**Data provided**

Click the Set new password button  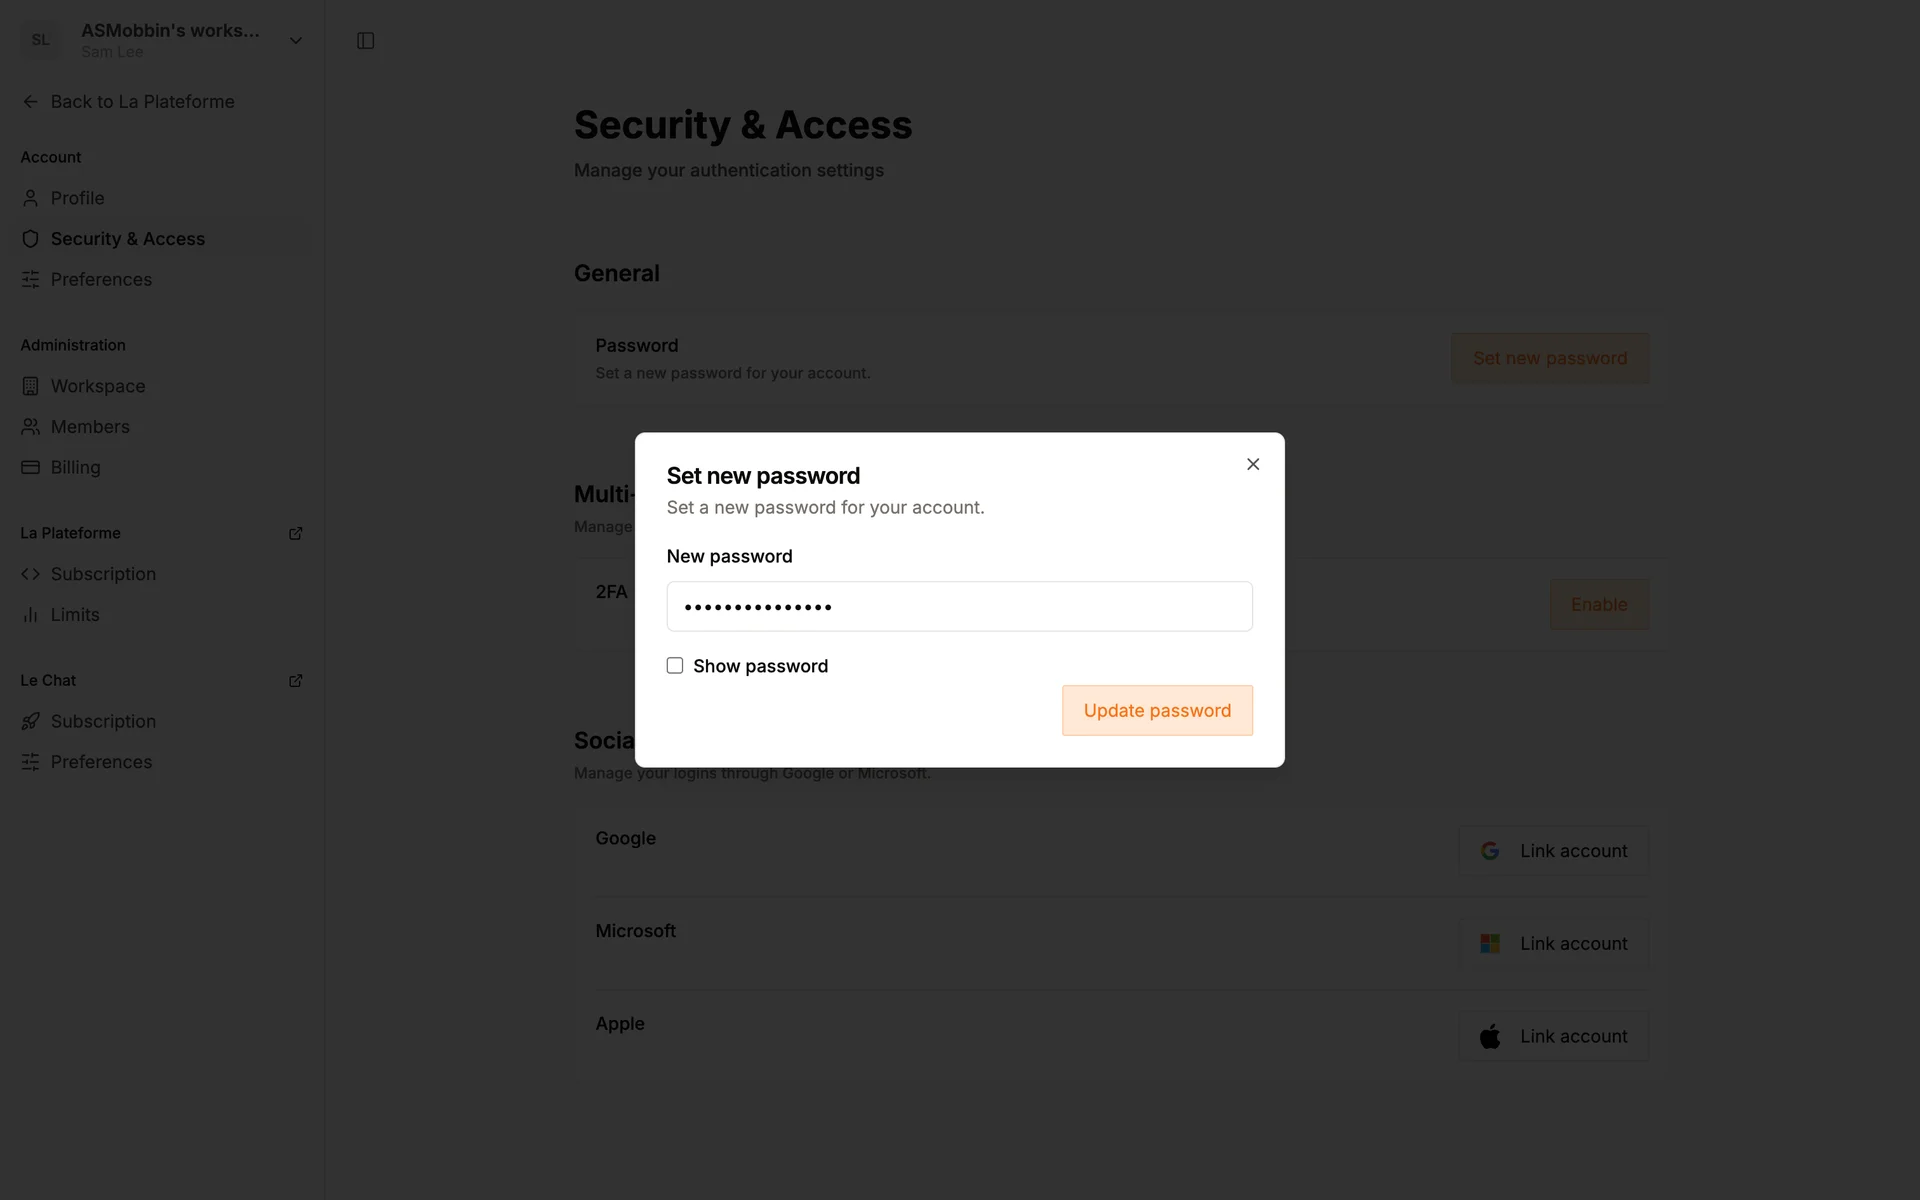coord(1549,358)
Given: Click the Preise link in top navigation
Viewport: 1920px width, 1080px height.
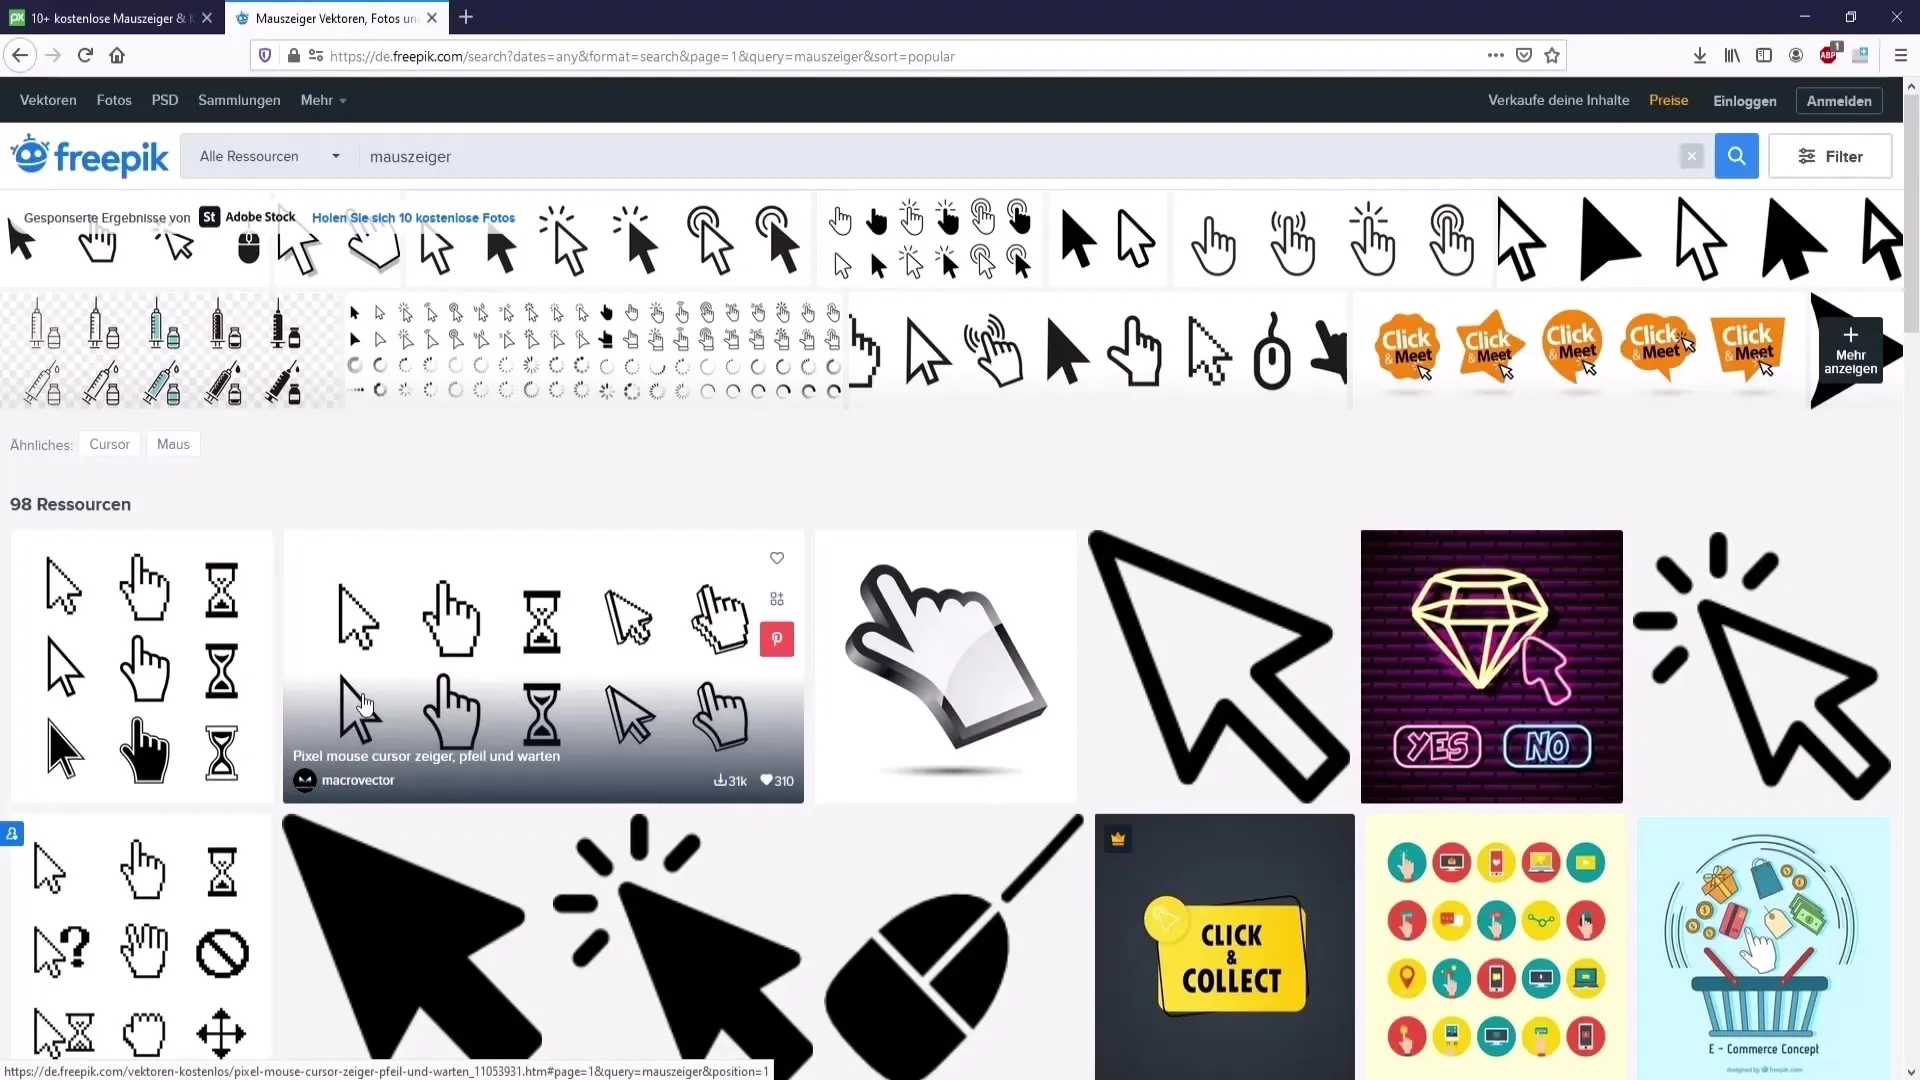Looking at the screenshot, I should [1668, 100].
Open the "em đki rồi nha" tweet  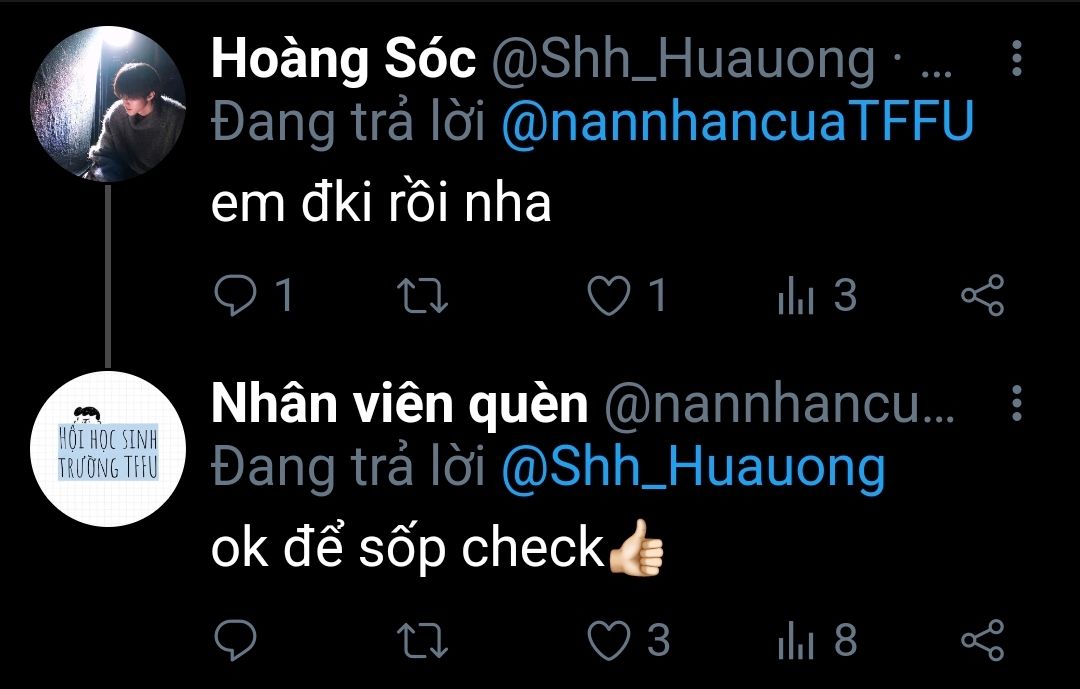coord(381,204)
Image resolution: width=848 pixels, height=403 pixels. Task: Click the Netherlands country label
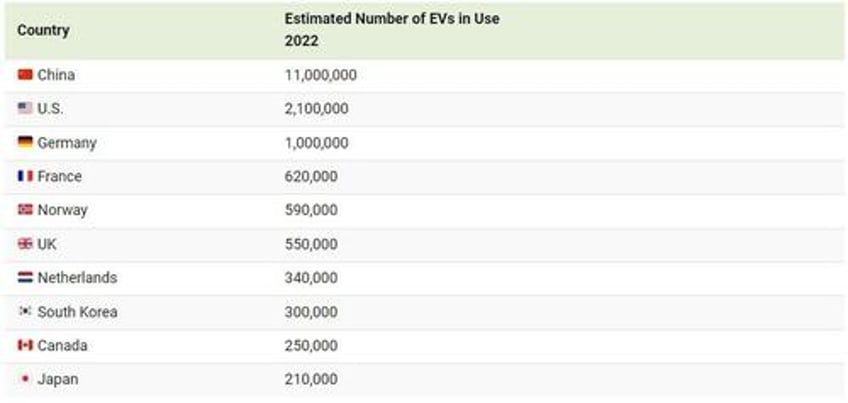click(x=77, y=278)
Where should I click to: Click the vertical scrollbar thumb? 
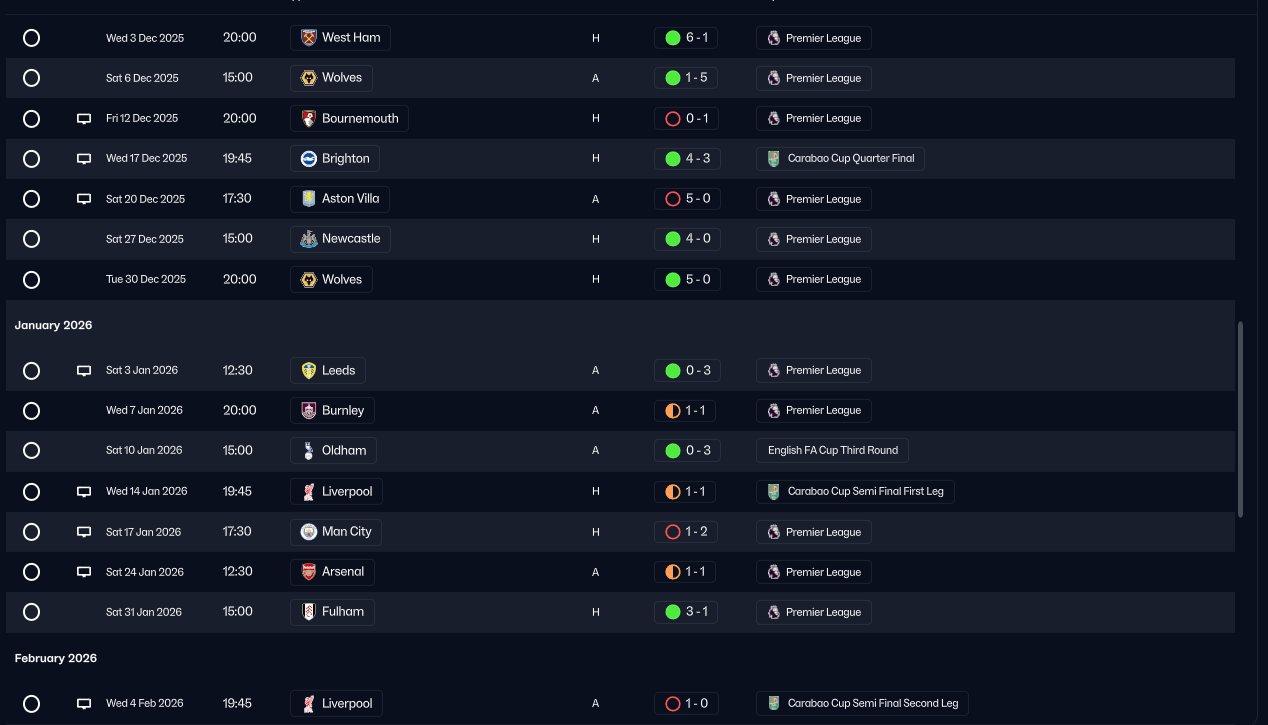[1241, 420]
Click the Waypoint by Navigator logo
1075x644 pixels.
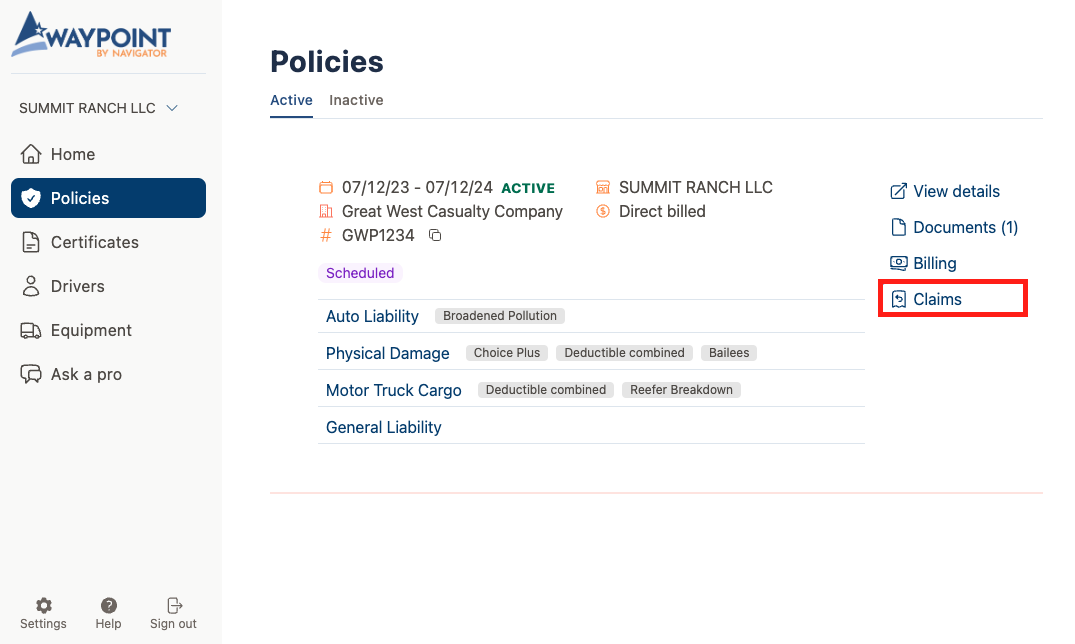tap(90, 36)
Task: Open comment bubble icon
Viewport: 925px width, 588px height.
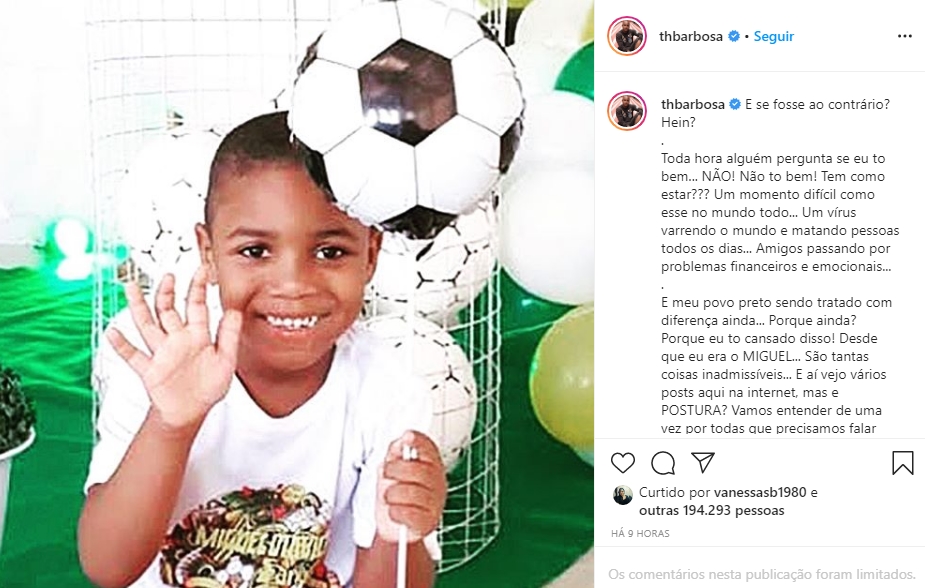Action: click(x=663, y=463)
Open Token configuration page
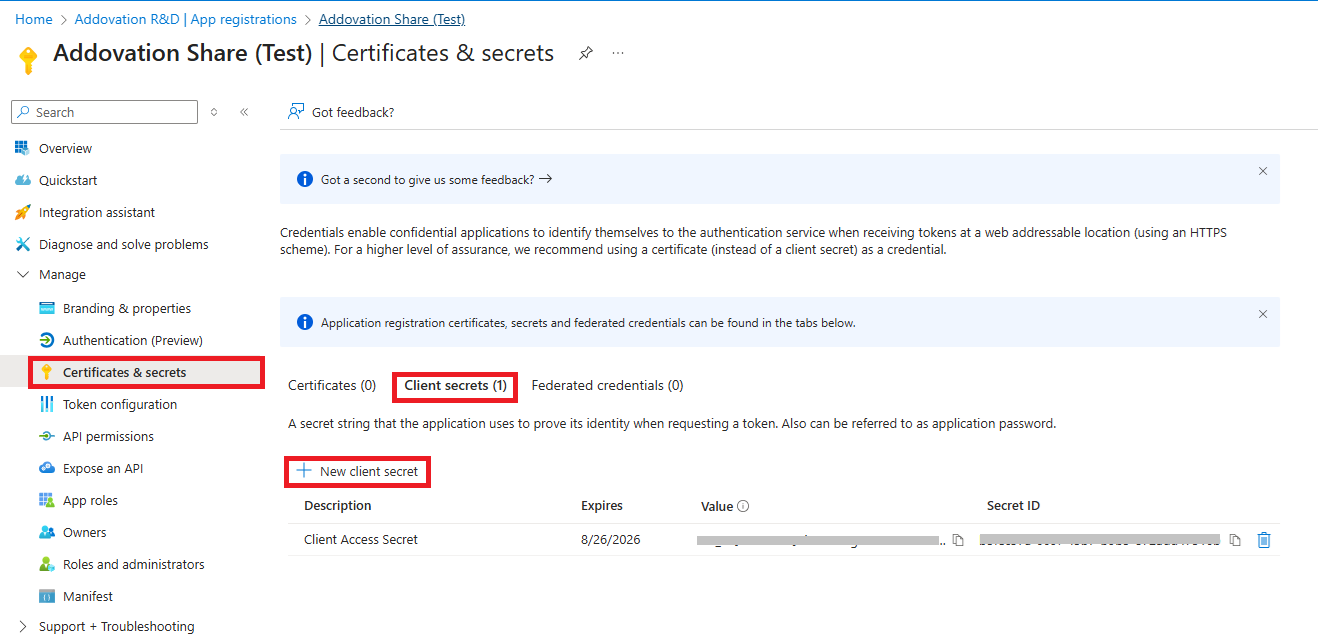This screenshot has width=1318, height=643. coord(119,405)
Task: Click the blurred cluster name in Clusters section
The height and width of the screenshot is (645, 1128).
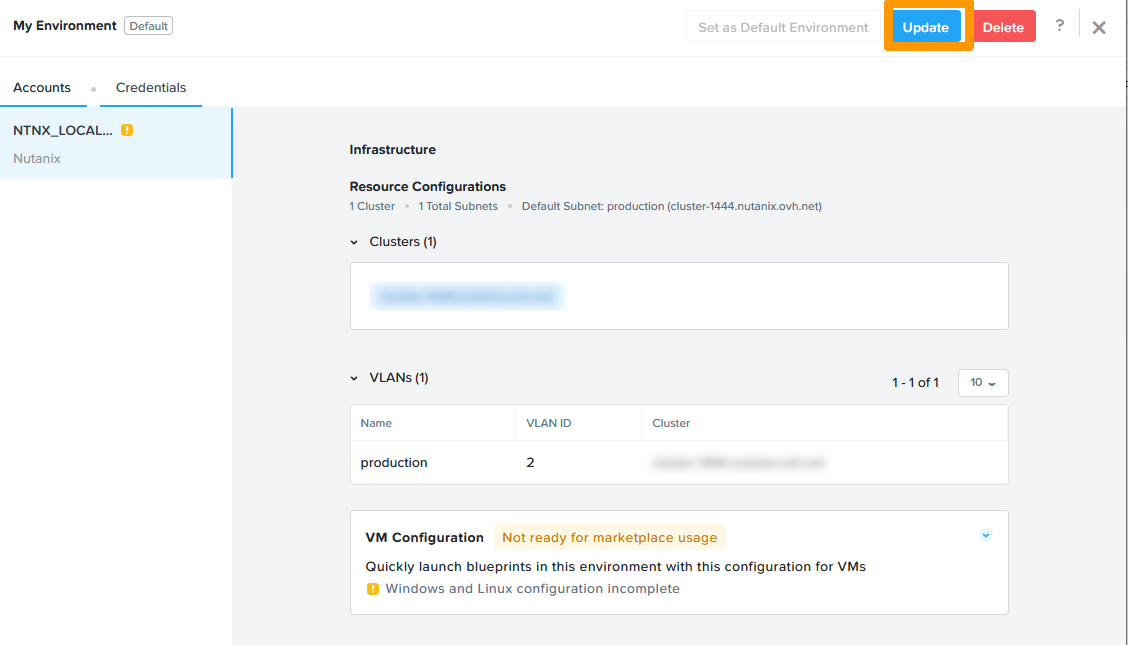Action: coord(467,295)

**Work required**
Nothing but the lines from the one containing "Click the Waypoint by Navigator logo" through the final line of the records, both included and copied exactly, should appear in the answer; pictures stay out.

**Exercise result**
Click the Waypoint by Navigator logo
1075x644 pixels.
tap(90, 36)
Task: Open comment bubble icon
Viewport: 925px width, 588px height.
Action: click(x=663, y=463)
Open Token configuration page
This screenshot has width=1318, height=643. coord(119,405)
Task: Click the blurred cluster name in Clusters section
The height and width of the screenshot is (645, 1128).
Action: coord(467,295)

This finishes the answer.